About

Lough Scurlough rynn

My grandfather as a young man was cutting turf on a bog in Leitrim with his neighbour. As the slan cut into the wet peat it suddenly become tightly stuck. The men thought it might be a piece of bog oak. As they dug away further they saw something colourful, something with a red tint, something unusual. In just a few minutes the two men had released a headless body from the peat’s grip. The red tint they had seen in the bright July sun, was in fact the ginger hair on the back of the severed neck of a gruesome corpse. Soon other neighbours, old and young all stopped working on the turf banks and came to view the grisly scene.

When telling this story my grandfather was a master at maintaining the suspense, infusing enough tension to keep us all on edge. He told us later that the body was not some recent murder victim but that of a priest, executed in penal times. I don’t know if this was merely wild speculation but stories like these were sufficient to fire the young mind. I’ve never lost that fascination with the past, a yearning for it to give up its secrets and riddles. The Leitrim I grew up in was full of wonderful storytellers and great stories – one cannot exist without the other. There are still many stories to be told and retold.

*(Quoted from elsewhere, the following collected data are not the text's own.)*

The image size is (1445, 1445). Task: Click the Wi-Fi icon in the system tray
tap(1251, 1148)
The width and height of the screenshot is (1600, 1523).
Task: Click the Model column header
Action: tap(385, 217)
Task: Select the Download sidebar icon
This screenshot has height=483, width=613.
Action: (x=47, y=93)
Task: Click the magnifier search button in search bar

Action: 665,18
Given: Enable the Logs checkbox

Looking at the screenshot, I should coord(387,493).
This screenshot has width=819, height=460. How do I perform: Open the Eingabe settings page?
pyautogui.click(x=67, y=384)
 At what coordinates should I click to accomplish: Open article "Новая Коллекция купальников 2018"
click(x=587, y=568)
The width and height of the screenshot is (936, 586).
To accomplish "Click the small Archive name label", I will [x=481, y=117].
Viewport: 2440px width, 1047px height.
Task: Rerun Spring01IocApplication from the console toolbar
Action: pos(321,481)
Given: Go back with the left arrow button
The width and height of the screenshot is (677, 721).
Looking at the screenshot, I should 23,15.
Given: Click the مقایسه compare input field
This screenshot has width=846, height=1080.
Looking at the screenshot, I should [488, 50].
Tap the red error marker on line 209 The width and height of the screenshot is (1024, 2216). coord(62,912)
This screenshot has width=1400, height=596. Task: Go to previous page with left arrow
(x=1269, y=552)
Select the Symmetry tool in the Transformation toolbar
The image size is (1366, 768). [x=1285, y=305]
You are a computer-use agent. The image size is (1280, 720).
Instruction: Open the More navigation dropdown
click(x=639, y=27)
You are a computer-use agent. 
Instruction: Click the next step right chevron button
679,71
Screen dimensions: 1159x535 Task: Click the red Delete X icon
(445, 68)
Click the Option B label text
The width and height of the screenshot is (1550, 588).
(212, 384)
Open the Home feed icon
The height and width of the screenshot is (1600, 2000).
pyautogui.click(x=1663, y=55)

If one was to take a walk amongst the abundance of megalithic tombs that dot our landscape; to the early christian sites associated with men like St. Caillin, St. Barry and St. Manchan; to the Doon of Drumsna, the great earthworks that separated ancient Connaught and Ulaidh,  to explore the sites of the old O’Rourke, Clancy and MacRaghnaill strongholds, imagining the spirited Devorgilla, the beautiful wife of Tighernan O’Rourke , whose kidnapping led to the coming of the Normans; or perhaps take a wander through the valleys of South Leitrim where Eoghan Roe O’Neill transformed his unruly Creaghts into an efficient fighting force, maybe travel in the footsteps of Carolan, the blind harpist, last of the great Bards; or stroll around the country lanes that in 1798 were thronged with Frenchmen and Croppies heading for oblivion on the hillsides of Ballinamuck; then maybe linger in the beautiful grounds of Lough Rynn, seat of the infamous Lord Leitrim, the most despised of the landed class, one of the first victims of a Land War that would transform property ownership on this Island; why not stop at the homestead of Sean MacDiarmada, one of the men who signed the Proclamation of Independence in 1916, the very title deeds of this Nation; or maybe recall the hundreds of men who fought and died on foreign shares , from the heat of Mesopotamia to the mud of Flanders, in the Great War to save Civilisation, and surely then realise that a small County like Leitrim bears a rich legacy to be tapped into.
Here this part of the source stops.